As one consequence, the CSKT has an effective conservation program and their forests provide “a range of products and amenities including not only timber, but grazing, recreational opportunities, wilderness areas, and habitat for fish and wildlife such as grizzly bears and Canada lynx.” The CSKT has managed for and increased the populations of peregrine falcons, trumpeter swans, northern leopard frogs, and Columbian sharp-tailed grouse.

In contrast, the LNF is beset by widespread beetle infestations and megafires. The ecosystems there are in collapse, including populations of the aforementioned wildlife.

Ms. Berry posits some explanations for these differences:

Since the CSKT rely on timber revenues to support tribal operations, they have a vested interest in the continuing vitality of their natural resources. Tribal forest manager Jim Durglo comments, “Our forest is a vital part of everyday tribal life. Timber production, non-timber forest products, and grazing provide jobs and income for tribal members and enhance the economic life of surrounding communities” (Azure 2005). The tribes stand to benefit from responsible forest stewardship — or bear the burden of mismanagement.

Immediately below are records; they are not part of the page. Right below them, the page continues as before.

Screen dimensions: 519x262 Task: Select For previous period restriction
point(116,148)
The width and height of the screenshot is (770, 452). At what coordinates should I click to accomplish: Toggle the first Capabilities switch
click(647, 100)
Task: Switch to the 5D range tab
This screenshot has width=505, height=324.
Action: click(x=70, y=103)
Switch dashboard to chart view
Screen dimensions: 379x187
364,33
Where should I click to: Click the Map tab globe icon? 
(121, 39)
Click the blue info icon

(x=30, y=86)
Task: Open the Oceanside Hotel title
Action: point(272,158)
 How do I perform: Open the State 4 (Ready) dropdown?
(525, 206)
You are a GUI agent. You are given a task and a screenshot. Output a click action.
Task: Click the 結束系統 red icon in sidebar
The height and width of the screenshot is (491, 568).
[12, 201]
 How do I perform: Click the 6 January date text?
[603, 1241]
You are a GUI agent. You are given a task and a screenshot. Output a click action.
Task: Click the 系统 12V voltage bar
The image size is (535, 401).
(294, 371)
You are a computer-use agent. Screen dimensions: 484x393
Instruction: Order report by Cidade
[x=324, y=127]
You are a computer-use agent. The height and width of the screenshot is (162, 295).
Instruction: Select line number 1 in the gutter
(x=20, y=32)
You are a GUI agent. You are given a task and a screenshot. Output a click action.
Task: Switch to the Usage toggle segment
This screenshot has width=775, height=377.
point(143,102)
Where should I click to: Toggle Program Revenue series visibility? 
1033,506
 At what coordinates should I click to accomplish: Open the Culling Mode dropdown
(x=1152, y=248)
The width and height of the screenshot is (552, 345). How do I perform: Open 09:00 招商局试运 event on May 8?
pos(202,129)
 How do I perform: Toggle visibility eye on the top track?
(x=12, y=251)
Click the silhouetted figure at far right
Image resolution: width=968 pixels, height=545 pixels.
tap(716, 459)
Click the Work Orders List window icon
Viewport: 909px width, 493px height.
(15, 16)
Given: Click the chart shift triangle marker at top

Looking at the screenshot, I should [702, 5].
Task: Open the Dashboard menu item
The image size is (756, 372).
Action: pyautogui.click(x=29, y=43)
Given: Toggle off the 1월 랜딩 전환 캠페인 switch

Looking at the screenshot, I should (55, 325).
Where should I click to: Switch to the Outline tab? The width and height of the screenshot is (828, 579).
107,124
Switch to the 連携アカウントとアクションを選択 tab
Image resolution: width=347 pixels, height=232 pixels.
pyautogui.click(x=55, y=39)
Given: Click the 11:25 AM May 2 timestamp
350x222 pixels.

In contrast, on the Lolo, there is little connection between performance and reward. Management decisions are often dictated by politics rather than local conditions. National forests receive funding from Congressional appropriations apparently regardless of timber revenues or ecological concerns. Revenues from forest operations are sent to the general treasury. The disconnect between budget inputs and revenues generated means there is scant incentive to operate efficiently, or to manage the forest for future productivity. Moreover, there is no direct constituency for cost-effective national forest management comparable to the tribal members on the reservation. …

She also notes that

Some problems stem from a rash of environmental litigation on the Lolo National Forest, which diverts time and resources from on-the-ground management (USDA Forest Service 2002b, 2002c). Between 1998 and 2005, nineteen cases were filed against the Lolo (USDA Forest Service 2007a). In 2007, more than 21 million board feet were held up in appeals and litigation (Backus 2007) — about the equivalent of an average year’s harvest for the forest since 2000 (USDA Forest Service 2008a).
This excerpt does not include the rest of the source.